══ Information ══

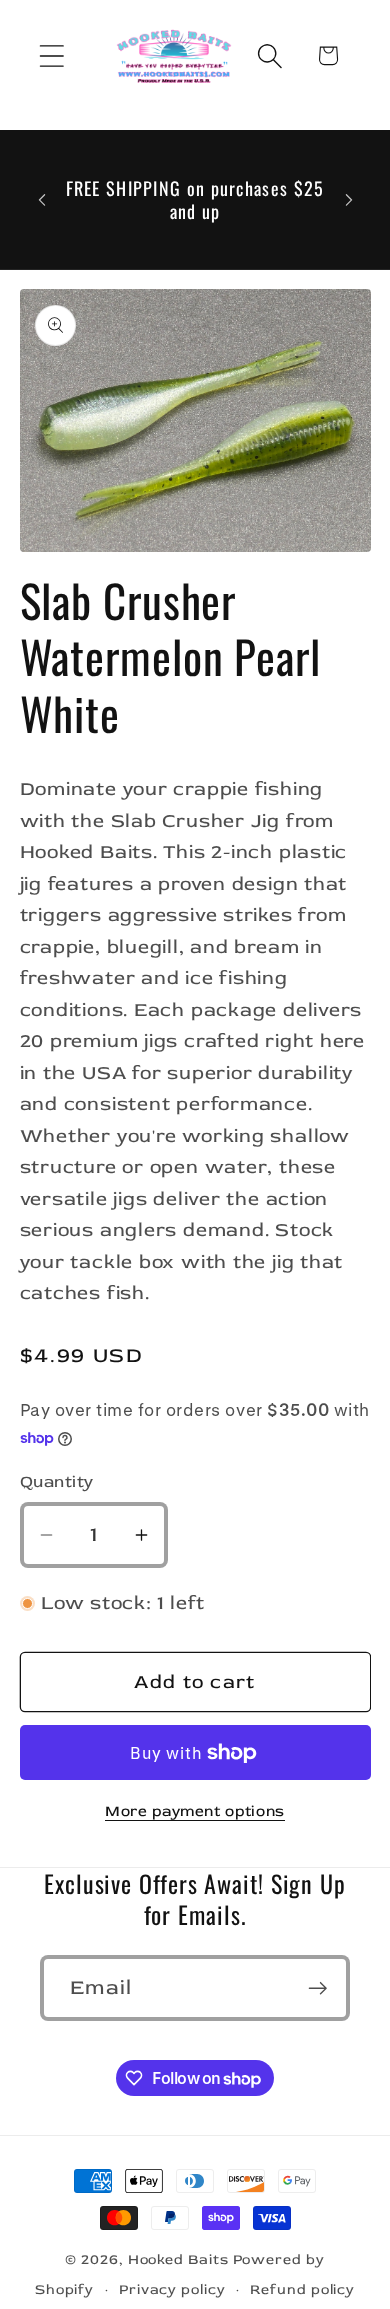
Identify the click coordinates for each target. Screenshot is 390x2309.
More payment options (195, 1811)
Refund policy (302, 2289)
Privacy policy (172, 2289)
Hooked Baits (178, 2259)
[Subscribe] (317, 1988)
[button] (51, 55)
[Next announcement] (349, 200)
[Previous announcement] (42, 200)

═══

What you need to do ->
Make an exact copy of the listing above. Do not include the pictures.

Response to this exercise ->
Identify the click coordinates for each target. Screenshot is 390x2309.
More payment options (195, 1811)
Refund policy (302, 2289)
Privacy policy (172, 2289)
Hooked Baits (178, 2259)
[Subscribe] (317, 1988)
[button] (51, 55)
[Next announcement] (349, 200)
[Previous announcement] (42, 200)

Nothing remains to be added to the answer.